Creative Writing Benchmark v3

🎨 Welcome to the Creative Writing Benchmark v3 repository! This benchmark evaluates the creative writing capabilities of large language models using a hybrid rubric and Elo scoring system, designed for enhanced discrimination, especially at the top end of model performance. This is the system used for the Creative Writing leaderboard on EQ-Bench.com.

How the Benchmark Works

The evaluation process involves several steps:

Generation: The model under test generates responses to 32 distinct writing prompts across 3 iterations (96 items total). Generation uses a temperature of 0.7 and min_p of 0.1 to encourage creativity while maintaining some consistency.
Rubric Scoring: Each generated piece is individually assessed by a judge model (Anthropic's Claude 3.7 Sonnet recommended for leaderboard parity) against a comprehensive rubric.
Initial Elo Inference: The aggregate rubric score is used to estimate an initial Elo rating for the model being evaluated relative to existing models.
Pairwise Matchups (Sparse): The model is compared against neighboring models on the leaderboard using pairwise matchups. The judge determines the better output across several criteria, assigning a score margin (using + symbols).
Glicko Calculation: Elo scores are calculated using the Glicko-2 rating system, modified to incorporate the win margin (number of +'s) from pairwise comparisons. This process loops until model positions stabilize.
Pairwise Matchups (Comprehensive): More thorough pairwise comparisons are conducted with the model's final neighbors.
Final Elo Calculation: The definitive leaderboard Elo score is computed based on all comparisons.
Normalization: Raw Elo scores are normalized by anchoring specific models (e.g., deepseek/deepseek-r1 to 1500, mistralai/ministral-3b to 200) to ensure comparability over time.

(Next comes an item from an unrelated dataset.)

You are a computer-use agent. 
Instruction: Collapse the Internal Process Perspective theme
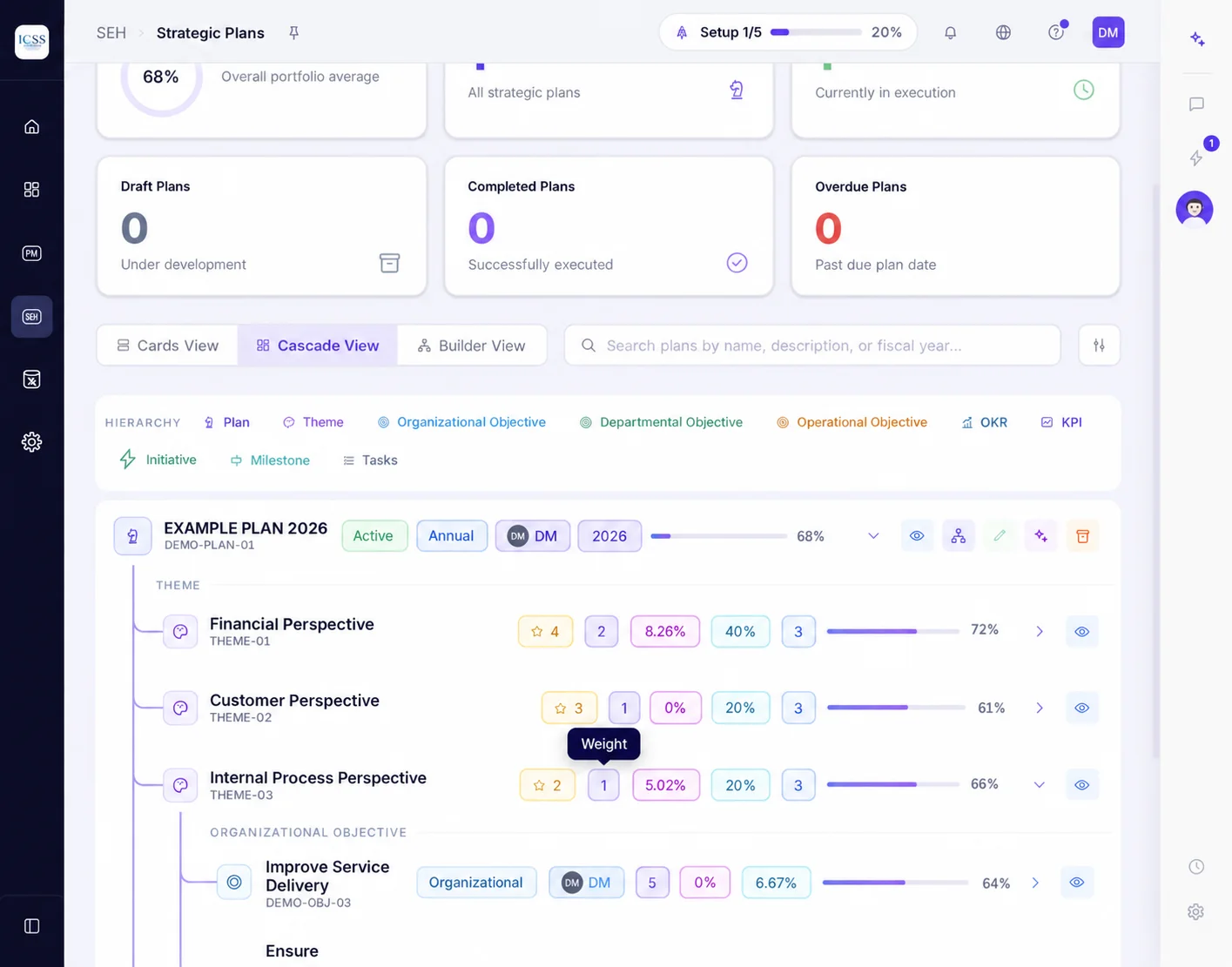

More info here: https://eqbench.com/about.html#creative-writing-v3

Key Features

Hybrid Scoring: Combines isolated rubric scoring with more discriminative pairwise Elo comparisons.
Glicko-2 System: Uses a robust rating system that accounts for rating uncertainty and volatility, adapted to weight win margins.
Discriminative Prompts: Prompts are designed to challenge models in areas like humor, romance, spatial awareness, and unique perspectives.
Bias Mitigation: Incorporates strategies to reduce known LLM judge biases (Length, Position, Verbosity, Poetic Incoherence).
Iteration-Based: Runs multiple iterations per prompt to account for generation variability.

Usage

Prerequisites

Python 3.x
API keys for the test and judge models (compatible with OpenAI/OpenRouter API format).
Required Python packages.

Setup

Clone the repository:

git clone https://github.com/EQ-bench/creative-writing-bench.git
cd creative-writing-bench

Install dependencies:

pip install -r requirements.txt
# Or manually:
# pip install requests python-dotenv numpy scipy tqdm glicko2 nltk joblib

You also need to download NLTK data:

import nltk
nltk.download('punkt')
nltk.download('cmudict')

Configure API Keys:
- Copy the example environment file: cp .env.example .env
- Edit the .env file and add your API keys and desired endpoint URLs for the test and judge models. You can also adjust timeouts and retries here.

Running the Benchmark

Execute the main script with your desired parameters. For a leaderboard-comparable score, use the recommended judge model and the provided runs file:

python3 creative_writing_bench.py \
    --test-model "your-model-provider/your-model-name" \
    --judge-model "anthropic/claude-3.7-sonnet" \
    --runs-file "creative_bench_runs.json" \
    --creative-prompts-file "data/creative_writing_prompts_v3.json" \
    --run-id "my_model_run_1" \
    --threads 500 \
    --verbosity "INFO" \
    --iterations 3

Important Arguments:

--test-model: Identifier for the model you want to evaluate.
--judge-model: Identifier for the judge model (use anthropic/claude-3.7-sonnet for leaderboard scores).
--runs-file: Path to the JSON file storing run data. Crucially, to get an Elo score comparable to the EQ-Bench leaderboard, you must use the creative_bench_runs.json file provided in this repository, as it contains the necessary historical data for Elo calculation. Start with the one provided here. Subsequent runs will update this file.
--iterations: Number of generation iterations per prompt (default and recommended: 3).
--run-id: A unique prefix for this specific run attempt. Helps organize results if you run the same model multiple times.
--threads: Number of parallel threads for generation and judging (adjust based on your API rate limits and system). High numbers like 500 assume generous rate limits.
--verbosity: Logging level (e.g., DEBUG, INFO).

Understanding the Output

Progress will be logged to the console.
Detailed run data, including generated text and judge scores, is saved in the specified --runs-file (e.g., creative_bench_runs.json).
Elo analysis results, including pairwise comparisons and final ratings, are stored in elo_results.json.
The final normalized Elo score (elo_norm) for your test model will be printed at the end and saved in elo_results.json. This is the score comparable to the EQ-Bench leaderboard.

Benchmark Philosophy

Evaluating creative writing is inherently subjective. This benchmark aims to provide a reliable relative ranking by:

Using a judge model (Sonnet 3.7) known for decent literary assessment.
Employing pairwise comparisons for better discrimination than rubric scores alone.
Choosing prompts that deliberately expose model weaknesses, creating a steeper evaluation gradient.
Acknowledging and attempting to mitigate known LLM judge biases.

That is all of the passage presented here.